ABBREVIATIONS AND ACRONYMS

aEEG = Amplitude-integrated electroencephalogram

BIS = Bispectral index

BS = Burst suppression

cEEG = Continuous electroencephalogram

CLV = Continuous low voltage

CMRO2 = Cerebral metabolic rate of oxygen

CNV = Continuous normal voltage

CPB = Cardiopulmonary bypass

EEG = Electroencephalogram

FT = Flat trace

Hb = Hemoglobin

ICP = Intracranial pressure

MAC = Minimum alveolar concentration

MAP = Mean arterial pressure

NIRS = Near-infrared spectroscopy

PaCO2 = Partial pressure of carbon dioxide

PDA = Patent ductus arteriosus

rScO2 = Regional cerebral oximetry

rSO2 = Regional oximetry

rSsO2 = Regional somatic oximetry

SaO2 = Arterial oxygen saturation

SEF = Spectral edge frequency

SjO2 = Jugular venous oxygen saturation

SvO2 = Central venous oxygen saturation

SpO2 = Pulse oximetry

INTRODUCTION

Real-time neurologic and cardiorespiratory function, central temperature, inhaled anesthetic concentrations, and renal function monitoring should be an integral part of depth anesthesia monitoring and neuroprotective strategies for pediatric patients requiring major surgery, such as cardiac and major abdominal surgeries, particularly neonates. These allow swift and appropriate management to provide appropriate anesthesia level and drug combinations and detect and counteract cerebral oxygenation decreasing. Ideally, real-time monitoring should allow reliable, reproducible, and easy tasks for detecting adverse outcome events and their causes and adequate anesthesia level.

In this article, we describe the multimodal and multiparametric Neuron-Spectrum software system (Kandel®) composed of continuous electroencephalogram (cEEG), spectral graphic (spectrum), spectrogram, amplitude-integrated electroencephalogram (aEEG), NINDEX (anesthesia depth monitor), and regional oximetry provided by near-infrared spectroscopy (NIRS) method (INVOS™), that we recently have established as a standard of care for pediatric patients undergoing cardiac and major non-cardiac surgeries to monitor anesthetic effects, cerebral oxygen supply, and cortical functional integrity (Figure 1).
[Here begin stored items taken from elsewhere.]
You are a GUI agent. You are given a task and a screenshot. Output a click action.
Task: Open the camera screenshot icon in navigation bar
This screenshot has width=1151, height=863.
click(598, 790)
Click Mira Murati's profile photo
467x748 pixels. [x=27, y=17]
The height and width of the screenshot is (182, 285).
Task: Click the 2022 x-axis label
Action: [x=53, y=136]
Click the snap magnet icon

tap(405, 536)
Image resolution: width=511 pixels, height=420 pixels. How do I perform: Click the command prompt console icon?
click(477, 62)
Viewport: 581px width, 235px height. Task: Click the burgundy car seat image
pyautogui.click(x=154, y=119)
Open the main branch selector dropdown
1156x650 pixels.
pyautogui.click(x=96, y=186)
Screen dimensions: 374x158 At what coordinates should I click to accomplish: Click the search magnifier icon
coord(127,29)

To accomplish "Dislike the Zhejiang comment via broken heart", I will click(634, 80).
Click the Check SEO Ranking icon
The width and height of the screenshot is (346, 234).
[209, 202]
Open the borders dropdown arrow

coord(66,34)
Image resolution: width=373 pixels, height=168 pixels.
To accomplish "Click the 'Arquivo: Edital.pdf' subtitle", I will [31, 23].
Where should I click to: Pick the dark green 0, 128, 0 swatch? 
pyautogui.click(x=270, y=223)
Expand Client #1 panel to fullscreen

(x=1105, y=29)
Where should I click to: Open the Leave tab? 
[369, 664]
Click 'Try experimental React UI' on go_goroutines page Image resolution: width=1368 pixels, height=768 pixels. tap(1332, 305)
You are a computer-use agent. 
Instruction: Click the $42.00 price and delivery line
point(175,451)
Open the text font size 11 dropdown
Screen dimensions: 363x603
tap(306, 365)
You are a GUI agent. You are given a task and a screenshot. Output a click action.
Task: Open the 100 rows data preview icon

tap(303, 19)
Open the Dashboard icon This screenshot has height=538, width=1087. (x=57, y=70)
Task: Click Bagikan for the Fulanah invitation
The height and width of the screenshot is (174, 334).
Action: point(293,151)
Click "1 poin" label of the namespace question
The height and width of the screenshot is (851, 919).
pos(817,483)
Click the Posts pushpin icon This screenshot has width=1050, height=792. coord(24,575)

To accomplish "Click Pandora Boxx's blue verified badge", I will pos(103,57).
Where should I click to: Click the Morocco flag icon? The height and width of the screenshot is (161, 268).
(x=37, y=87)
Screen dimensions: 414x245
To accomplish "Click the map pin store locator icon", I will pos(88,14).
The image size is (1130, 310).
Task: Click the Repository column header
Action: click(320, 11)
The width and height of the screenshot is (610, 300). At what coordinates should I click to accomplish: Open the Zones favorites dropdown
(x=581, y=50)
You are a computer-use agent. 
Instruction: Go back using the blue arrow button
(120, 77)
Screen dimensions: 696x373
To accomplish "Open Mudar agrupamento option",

Fig. 1 - Parameters exhibited vertically in a 10-minute trend window: A) continuous electroencephalogram; B) spectral graphic (spectrum); C) amplitude-integrated electroencephalogram (aEEG); D) rScO2; E) NINDEX and F)-spectrogram, recorded at Fz-F8 channel from a two-years old patient undergoing ventricular septal defect repair.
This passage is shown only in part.